Page ->
·····

The Mom Who Did Everything Right When Applying Her Child To NYC Public School Kindergarten – And What Happened Next

Last week, I shared the stories of several New York City parents who, after a great deal of perseverance, hard work, and a whole lot of anxiety, were finally able to get their children accepted at the public schools of their choice.

This week, in her own words, we’ve got the account of a mom who went by the book and did absolutely everything the way the Department of Education (DOE) told her to – and what she got in return:


April 2, 2019

We are zoned for PS 180 (Hugo Newman) and my daughter is currently in the Dual Language pre-k program there. So we should have been accepted into the Dual Language Kindergarten program as both a zoned and a “legacy” student. However, we were accepted into Gen Ed Kindergarten and waitlisted for DL kindergarten.  While I know of 2 other families who are in the zone but NOT in dual language pre-k (or even in PS 180 for pre-k) and 2 other kids who are NOT in the zone who got into the DL program (although currently in the pre-k DL program).  I called the DOE and they said they don’t have my daughter listed as being in the DL Pre-K program, but there is actually NO drop-down choice available for DL in her profile – you can only select PS 180, there is no DL PS 180 option.

I’ve asked for her profile to be updated and they said it’s been escalated to the enrollment committee (I have a reference #) but they don’t seem to understand what happened. She’s literally the only child both in the zone and in the program currently who got waitlisted.  The school knows about it as does the PTA and the other parents (strong community in this program!), but I still have to hope she’s high on the waitlist (they won’t tell me where she is on the waitlist) and that enough kids choose to go elsewhere.

The 2nd issue is that my son is applied for the same DL pre-k program next year and I thought that because he has a sibling in the program that should be less of an issue, however if it’s not in her profile this may impact him?  Same for my youngest daughter who would go the following year.

Here I thought I wouldn’t have to worry about this sort of issue, being zoned and currently in the DL program (one of the top 2 reasons we bought our apartment was that it was zoned for this school!). The DOE likes to keep things interesting I guess?

April 8, 2019

Unfortunately the issue still has not been resolved. The school told me she has 2 IDs and that I need to call the DOE to fix it (but that she is #1 on the DL waitlist).

I called the DOE who said I have to go to the Family Enrollment Center to get it sorted, but the employee at the Enrollment Center told me she has 1 MySchools account and 1 School ID and that the school needs to fix it and that he would follow-up with them.

I had everything printed up and kept showing him the acceptance letter and the email that said she was not accepted and he didn’t seem to know what to make of it.  He also said the number that the school said was incorrect was actually her correct number. 

This morning my husband found out they deleted the wrong number or screwed something up and she’s now been moved down the waitlist from #1.  I am still hopeful that they will move her back up as they have more control over it and we are going to talk to them every day, but it’s been a confusing and frustrating experience!

June 11, 2019

We have her placed in Gen Ed but are still waiting to hear from the waitlist for Dual Language.  Unfortunately it seems as though most parents have accepted the Dual Language program, even a couple we thought for sure were going elsewhere (like our neighbors who were not in the program or even the school this year, but somehow got Dual Language).

·····

Information given ->
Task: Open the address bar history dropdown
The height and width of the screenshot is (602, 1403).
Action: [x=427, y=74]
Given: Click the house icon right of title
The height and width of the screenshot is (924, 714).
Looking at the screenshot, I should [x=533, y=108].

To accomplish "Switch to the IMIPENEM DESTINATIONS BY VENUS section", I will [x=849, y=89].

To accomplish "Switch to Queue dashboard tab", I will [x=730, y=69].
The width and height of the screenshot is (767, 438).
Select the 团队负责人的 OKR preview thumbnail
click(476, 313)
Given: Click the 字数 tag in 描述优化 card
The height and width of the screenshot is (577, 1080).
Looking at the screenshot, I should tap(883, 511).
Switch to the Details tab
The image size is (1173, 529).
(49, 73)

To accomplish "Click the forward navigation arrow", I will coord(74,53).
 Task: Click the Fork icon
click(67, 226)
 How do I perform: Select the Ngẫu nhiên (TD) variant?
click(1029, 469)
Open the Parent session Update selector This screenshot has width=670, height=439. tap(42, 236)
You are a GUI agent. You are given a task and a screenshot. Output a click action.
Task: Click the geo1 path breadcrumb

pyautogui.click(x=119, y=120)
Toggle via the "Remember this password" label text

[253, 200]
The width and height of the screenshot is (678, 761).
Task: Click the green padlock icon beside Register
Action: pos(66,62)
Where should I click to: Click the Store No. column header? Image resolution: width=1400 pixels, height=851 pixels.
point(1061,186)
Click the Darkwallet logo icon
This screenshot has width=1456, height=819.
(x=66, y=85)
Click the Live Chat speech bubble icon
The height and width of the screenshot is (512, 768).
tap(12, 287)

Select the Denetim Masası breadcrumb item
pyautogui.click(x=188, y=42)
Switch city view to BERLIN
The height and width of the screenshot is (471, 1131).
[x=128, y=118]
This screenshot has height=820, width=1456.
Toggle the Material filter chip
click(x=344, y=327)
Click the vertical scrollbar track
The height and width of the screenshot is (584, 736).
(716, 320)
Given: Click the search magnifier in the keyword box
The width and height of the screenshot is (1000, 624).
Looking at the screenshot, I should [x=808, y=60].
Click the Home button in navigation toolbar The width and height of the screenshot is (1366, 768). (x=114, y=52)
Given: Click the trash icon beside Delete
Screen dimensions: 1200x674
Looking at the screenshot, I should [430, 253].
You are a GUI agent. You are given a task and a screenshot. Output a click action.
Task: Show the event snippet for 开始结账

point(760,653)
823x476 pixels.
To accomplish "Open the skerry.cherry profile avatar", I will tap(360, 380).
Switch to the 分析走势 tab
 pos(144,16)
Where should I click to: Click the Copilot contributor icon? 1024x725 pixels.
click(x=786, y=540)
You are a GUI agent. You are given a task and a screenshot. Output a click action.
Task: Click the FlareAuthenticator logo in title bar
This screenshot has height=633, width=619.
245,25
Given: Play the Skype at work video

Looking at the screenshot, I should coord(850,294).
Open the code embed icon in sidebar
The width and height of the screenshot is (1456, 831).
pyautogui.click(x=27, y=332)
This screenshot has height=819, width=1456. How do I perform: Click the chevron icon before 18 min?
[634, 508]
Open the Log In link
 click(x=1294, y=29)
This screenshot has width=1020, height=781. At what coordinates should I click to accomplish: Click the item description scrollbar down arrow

·····

Directions ->
**1)** List every date that heads an entry in the kindergarten enrollment account.
**2)** Answer these from the kindergarten enrollment account:
(a) Which school is the family zoned for?
(b) On April 8, what position on the Dual Language waitlist did the school say the daughter held?
(c) Where did the DOE tell the mother she had to go to get the problem sorted?
**3)** Write the next part of the kindergarten enrollment account, continuing from its final sentence.

Task answers ->
**1)**
April 2, 2019
April 8, 2019
June 11, 2019

**2)**
(a) PS 180 (Hugo Newman)
(b) #1
(c) The Family Enrollment Center

**3)**
I spoke to another mom whose 2 older sons are in the Dual Language at PS 180 but her youngest did not get into the Pre-K program this year and she is also waitlisted for the Kindergarten program – so I wonder (rhetorically) who gets waitlist preference there?  It’s all very frustrating and screwy!

July 10, 2019

Our school decided to open another Kindergarten Dual Language program (Spanish) due to such high demand and interest, so it is also a “happy ending” for us!

We have several classmates whose parents decided against G&T and to stay in the dual language class, so there was barely any waitlist movement in the original class.  Very interesting indeed.

I’d like to say I’ve learned how to better prepare for my younger 2 when they go through the process but I’m sure everything will keep shifting year after year…


As the above indicates, even when parents do everything right, the system can still go wrong for them. Following up and keeping careful records – print everything out or take screen-shots, don’t trust your parent portal result not to disappear without warning! – is key.

Badger the school, badger the DOE, as a mom told us in April:

I work in a public school. I help with registration. I can see how we move kids around. For example, if a parent knows the parent coordinator or someone in the school, they are moved to the top…. Parents shouldn’t trust wait-lists because principals and secretaries modify them all the time.

Happy endings in NYC schools are possible – but they are not easy (especially on the nervous system). Do you have a story to share to help other parents?

What do you think?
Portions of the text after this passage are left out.